■ Quoted text
▬▬▬▬▬▬▬▬▬▬
There’s always going to be efforts by some players to break whatever system they’re operating in. Especially in the modern era, where third-party hardware is readily available and coding knowledge is widespread, it’s going to be inevitable that a certain type of player is going to do their best to break the rules to gain the best advantage. In the past, the move seemed to be to ban those players from online play — but even those methods are imperfect, as dummy accounts can be set up to allow those players to keep ruining the experience for everyone else.
Ricochet’s ability to flip the script on the cheaters and ruin their experience is a much more rewarding result to see. Sometimes, the tech causes players to not be able to do damage to other players or makes them effectively intangible for the rest of the match — incapable of getting kills and using their tech to their advantage. Seeing a player suddenly lose their weapons in the middle of a firefight is the funniest option, though, especially in the moment where the cheater looks around and realizes what’s happened. It’s the kind of thing I want to see put into practice on a larger scale. In games like Call of Duty, having their weapons malfunction or disappear is a great idea — imagine expanding it so that all their grenades suddenly set off while on their body or an air strike is instantly called on their location. It doesn’t necessarily break the game for everyone else, but it does point out the player who has been exposed as a cheater.
▬▬▬▬▬▬▬▬▬▬
■ Provided material
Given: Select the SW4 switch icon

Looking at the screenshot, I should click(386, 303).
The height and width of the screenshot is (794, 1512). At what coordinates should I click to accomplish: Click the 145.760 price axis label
▬▬▬▬▬▬▬▬▬▬
■ Problems to work on
1 – Quote the passage on cheating in online games between "There’s always going" and "for everyone else.", inclusive.
2 – Answer these from the passage on cheating in online games:
(a) What can be set up so that banned players keep ruining the experience for others?
(b) Which game is named as one where weapons malfunctioning or disappearing would be a great idea?
(c) What does the writer call the funniest option?
3 – Write a continuation of the passage on cheating in online games, starting after its final sentence.

■ Exercise results
1 –
There’s always going to be efforts by some players to break whatever system they’re operating in. Especially in the modern era, where third-party hardware is readily available and coding knowledge is widespread, it’s going to be inevitable that a certain type of player is going to do their best to break the rules to gain the best advantage. In the past, the move seemed to be to ban those players from online play — but even those methods are imperfect, as dummy accounts can be set up to allow those players to keep ruining the experience for everyone else.

2 –
(a) Dummy accounts.
(b) Call of Duty.
(c) Seeing a player suddenly lose their weapons in the middle of a firefight.

3 –
This is the sort of style I want to see in other games, too. Imagine a MOBA like League of Legends where, if someone is caught cheating by Riot Vanguard, they suddenly find themselves alone on a team against every other player. Or think about the vindication players could feel if, while playing a fighting game like Street Fighter 6, a cheating player suddenly finds themselves only doing a minuscule fraction of damage with each successful hit while taking massive damage from even the slightest tap. Just ending the online match and throwing out the cheater is the standard approach to exposing cheaters, especially if it means consequences for their account. However, especially given how often cheaters cross over with online trolls in multiplayer spaces, getting a little payback with some ridiculous turn of events feels far more vindicating.